If the clone argument is set to 1, new clones the recognizer object, so that multiple evaluators do not interfere with each other's data. This is the default and is always safe. If clone is set to 0, the evaluator will work directly with the recognizer object which was its argument. See above for more detail.

Marpa options can also be named arguments to new. For these, see Parse::Marpa::Doc::Options.

set

$evaler->set( { trace_values => 1 } );

The set method takes as its one, required, argument a reference to a hash of named arguments. It allows Marpa options to be specified for an evaler object. Relatively few of the Marpa options can be applied at evaluation time, but the cycle_depth option is available, as are the options to control the tracing done at evaluation time. set either returns true or throws an exception.

value

my $result = $evaler->value();

Iterates the evaluator object, returning a reference to the value of the next parse. If there are no more parses, returns undefined. Successful parses may evaluate to a Perl 5 undefined, which the value method will return as a reference to an undefined. Failures are thrown as exceptions.

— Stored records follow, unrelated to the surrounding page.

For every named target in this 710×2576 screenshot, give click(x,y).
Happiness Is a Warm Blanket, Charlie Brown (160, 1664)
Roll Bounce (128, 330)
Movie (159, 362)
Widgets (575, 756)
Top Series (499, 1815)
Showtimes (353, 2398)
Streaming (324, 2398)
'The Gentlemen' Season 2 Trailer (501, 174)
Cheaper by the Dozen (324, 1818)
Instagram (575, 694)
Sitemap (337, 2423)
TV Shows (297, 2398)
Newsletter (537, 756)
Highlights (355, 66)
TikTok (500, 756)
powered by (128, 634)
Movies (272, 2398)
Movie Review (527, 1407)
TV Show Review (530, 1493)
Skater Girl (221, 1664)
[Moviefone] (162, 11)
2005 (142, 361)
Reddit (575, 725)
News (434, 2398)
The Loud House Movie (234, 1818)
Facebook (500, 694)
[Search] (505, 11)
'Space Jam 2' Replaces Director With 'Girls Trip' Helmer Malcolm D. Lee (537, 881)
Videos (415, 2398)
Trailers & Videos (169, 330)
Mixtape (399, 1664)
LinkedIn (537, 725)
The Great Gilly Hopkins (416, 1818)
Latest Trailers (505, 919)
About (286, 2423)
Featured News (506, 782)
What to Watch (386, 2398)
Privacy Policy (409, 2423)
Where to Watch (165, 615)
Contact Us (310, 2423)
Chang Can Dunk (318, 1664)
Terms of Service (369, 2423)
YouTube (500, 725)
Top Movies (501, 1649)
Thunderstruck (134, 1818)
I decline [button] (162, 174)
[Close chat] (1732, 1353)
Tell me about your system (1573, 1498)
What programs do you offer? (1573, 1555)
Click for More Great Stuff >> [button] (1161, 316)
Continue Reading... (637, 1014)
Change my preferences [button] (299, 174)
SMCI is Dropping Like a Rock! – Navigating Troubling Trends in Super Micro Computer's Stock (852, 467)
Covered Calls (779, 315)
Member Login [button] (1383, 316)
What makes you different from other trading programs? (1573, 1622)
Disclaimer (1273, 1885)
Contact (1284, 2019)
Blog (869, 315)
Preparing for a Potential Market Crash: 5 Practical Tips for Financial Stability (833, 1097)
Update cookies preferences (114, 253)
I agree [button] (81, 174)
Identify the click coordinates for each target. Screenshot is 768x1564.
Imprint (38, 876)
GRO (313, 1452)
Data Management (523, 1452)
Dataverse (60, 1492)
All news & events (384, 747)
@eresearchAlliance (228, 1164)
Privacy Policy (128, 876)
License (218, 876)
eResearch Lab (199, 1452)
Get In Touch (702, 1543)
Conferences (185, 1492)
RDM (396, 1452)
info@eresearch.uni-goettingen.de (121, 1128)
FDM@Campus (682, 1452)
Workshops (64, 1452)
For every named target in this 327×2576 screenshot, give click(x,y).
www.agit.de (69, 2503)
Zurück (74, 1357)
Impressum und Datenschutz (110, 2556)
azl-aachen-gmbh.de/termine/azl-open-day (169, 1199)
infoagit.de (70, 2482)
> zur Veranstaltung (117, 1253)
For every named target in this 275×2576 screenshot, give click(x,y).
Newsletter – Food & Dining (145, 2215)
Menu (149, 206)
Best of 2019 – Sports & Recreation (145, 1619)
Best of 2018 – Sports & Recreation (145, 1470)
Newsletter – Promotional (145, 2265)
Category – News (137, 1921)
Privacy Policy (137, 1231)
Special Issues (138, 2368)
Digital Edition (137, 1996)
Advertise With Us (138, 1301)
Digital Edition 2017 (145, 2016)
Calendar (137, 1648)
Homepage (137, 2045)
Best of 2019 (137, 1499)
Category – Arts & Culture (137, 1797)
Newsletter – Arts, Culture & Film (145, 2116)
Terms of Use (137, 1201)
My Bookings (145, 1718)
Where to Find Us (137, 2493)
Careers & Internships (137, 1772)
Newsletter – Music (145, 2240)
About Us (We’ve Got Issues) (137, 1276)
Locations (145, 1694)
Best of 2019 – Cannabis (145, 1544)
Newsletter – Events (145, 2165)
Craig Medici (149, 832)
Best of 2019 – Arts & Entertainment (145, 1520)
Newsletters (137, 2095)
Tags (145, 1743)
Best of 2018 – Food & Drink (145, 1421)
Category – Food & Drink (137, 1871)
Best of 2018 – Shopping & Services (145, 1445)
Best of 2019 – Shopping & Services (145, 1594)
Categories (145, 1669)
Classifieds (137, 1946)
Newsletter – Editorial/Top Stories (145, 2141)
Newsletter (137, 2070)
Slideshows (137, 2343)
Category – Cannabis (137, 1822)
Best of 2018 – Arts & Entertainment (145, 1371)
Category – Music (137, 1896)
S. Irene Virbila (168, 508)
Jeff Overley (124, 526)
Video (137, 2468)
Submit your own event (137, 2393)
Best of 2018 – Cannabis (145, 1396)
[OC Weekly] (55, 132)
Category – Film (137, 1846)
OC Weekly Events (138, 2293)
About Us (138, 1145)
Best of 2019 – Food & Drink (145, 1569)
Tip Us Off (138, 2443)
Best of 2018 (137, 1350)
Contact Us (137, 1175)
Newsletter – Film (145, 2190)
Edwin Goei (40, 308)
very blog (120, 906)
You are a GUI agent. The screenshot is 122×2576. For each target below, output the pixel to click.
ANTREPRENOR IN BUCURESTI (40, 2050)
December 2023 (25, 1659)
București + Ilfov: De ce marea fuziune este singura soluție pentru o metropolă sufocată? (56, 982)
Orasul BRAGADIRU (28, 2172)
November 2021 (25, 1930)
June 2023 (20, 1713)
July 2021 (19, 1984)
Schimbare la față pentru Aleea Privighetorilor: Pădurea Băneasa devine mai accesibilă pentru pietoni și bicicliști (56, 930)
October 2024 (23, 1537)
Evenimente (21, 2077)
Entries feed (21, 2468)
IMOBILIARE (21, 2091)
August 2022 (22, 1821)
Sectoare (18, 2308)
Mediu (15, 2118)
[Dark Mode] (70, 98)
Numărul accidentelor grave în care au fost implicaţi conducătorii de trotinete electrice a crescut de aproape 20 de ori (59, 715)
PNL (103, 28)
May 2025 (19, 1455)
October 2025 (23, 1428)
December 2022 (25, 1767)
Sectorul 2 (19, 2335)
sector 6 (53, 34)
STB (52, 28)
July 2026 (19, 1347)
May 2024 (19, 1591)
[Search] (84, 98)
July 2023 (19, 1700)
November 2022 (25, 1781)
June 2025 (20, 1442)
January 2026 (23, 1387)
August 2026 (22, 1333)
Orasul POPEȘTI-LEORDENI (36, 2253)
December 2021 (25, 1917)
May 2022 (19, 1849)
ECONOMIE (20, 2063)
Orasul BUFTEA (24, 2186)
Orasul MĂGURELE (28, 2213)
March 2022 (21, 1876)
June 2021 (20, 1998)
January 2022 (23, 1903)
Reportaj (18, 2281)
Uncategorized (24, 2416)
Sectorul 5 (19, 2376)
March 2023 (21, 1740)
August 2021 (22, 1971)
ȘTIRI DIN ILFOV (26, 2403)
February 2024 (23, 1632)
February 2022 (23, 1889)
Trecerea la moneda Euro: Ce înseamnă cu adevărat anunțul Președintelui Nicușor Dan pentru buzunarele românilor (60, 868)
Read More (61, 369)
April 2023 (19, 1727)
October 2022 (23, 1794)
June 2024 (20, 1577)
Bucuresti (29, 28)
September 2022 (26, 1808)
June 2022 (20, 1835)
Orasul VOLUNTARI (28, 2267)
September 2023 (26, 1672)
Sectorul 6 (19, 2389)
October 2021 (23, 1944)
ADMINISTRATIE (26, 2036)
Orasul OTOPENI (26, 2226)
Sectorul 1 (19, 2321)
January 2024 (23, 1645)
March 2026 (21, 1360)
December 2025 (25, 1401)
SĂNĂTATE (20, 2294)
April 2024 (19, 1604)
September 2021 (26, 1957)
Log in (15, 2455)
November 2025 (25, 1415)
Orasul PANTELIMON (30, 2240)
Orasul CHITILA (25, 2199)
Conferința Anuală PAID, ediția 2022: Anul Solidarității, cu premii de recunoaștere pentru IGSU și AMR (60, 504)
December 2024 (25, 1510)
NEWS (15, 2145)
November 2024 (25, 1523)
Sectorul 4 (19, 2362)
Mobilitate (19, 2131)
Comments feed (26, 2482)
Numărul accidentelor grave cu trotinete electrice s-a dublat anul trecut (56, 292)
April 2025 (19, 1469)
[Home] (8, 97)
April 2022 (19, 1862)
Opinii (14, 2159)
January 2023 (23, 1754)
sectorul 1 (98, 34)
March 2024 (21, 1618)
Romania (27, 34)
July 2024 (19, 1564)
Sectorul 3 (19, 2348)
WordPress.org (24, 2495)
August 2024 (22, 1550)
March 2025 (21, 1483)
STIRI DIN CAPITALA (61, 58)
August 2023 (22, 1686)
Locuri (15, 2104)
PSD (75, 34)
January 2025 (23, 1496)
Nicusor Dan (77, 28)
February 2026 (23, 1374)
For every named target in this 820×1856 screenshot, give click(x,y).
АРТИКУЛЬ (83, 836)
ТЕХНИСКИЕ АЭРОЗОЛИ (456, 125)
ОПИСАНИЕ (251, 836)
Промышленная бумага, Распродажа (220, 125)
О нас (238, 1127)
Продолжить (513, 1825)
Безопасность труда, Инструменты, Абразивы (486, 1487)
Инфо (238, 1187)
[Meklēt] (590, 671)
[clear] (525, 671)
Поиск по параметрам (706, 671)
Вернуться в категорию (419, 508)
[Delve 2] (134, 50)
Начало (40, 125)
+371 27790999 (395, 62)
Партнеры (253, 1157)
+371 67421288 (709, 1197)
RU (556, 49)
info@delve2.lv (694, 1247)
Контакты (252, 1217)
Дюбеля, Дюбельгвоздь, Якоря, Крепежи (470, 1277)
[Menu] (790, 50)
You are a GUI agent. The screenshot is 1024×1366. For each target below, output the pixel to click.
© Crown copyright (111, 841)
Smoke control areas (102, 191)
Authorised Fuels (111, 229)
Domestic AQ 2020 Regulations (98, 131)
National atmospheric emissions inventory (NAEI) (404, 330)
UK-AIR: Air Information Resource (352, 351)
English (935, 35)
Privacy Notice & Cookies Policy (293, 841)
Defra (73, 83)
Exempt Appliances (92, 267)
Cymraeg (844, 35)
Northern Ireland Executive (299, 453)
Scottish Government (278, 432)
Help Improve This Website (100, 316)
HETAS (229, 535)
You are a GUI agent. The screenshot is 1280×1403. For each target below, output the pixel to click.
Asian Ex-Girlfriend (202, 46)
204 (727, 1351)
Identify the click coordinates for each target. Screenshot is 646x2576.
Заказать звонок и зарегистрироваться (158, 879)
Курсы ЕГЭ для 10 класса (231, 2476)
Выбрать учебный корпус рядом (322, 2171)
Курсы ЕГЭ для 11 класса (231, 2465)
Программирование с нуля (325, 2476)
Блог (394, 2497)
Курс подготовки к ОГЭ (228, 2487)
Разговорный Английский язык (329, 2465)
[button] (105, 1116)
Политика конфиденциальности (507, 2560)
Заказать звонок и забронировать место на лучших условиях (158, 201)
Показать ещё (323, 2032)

When the order of parses is important, it may be manipulated by assigning priorities to the rules and terminals. If a symbol can both match a token and derive a rule, the token match always takes priority. Otherwise the parse order is implementation dependent.

A failed parse does not always show up as an exhausted parse in the recognizer. Just because the recognizer was active when it was used to create the evaluator, does not mean that the input matches the grammar. If it does not match, there will be no parses and the value method will return undefined the first time it is called.

SUPPORT

See the support section in the main module.

AUTHOR

Jeffrey Kegler

LICENSE AND COPYRIGHT

Copyright 2007 - 2008 Jeffrey Kegler

This program is free software; you can redistribute it and/or modify it under the same terms as Perl 5.10.0.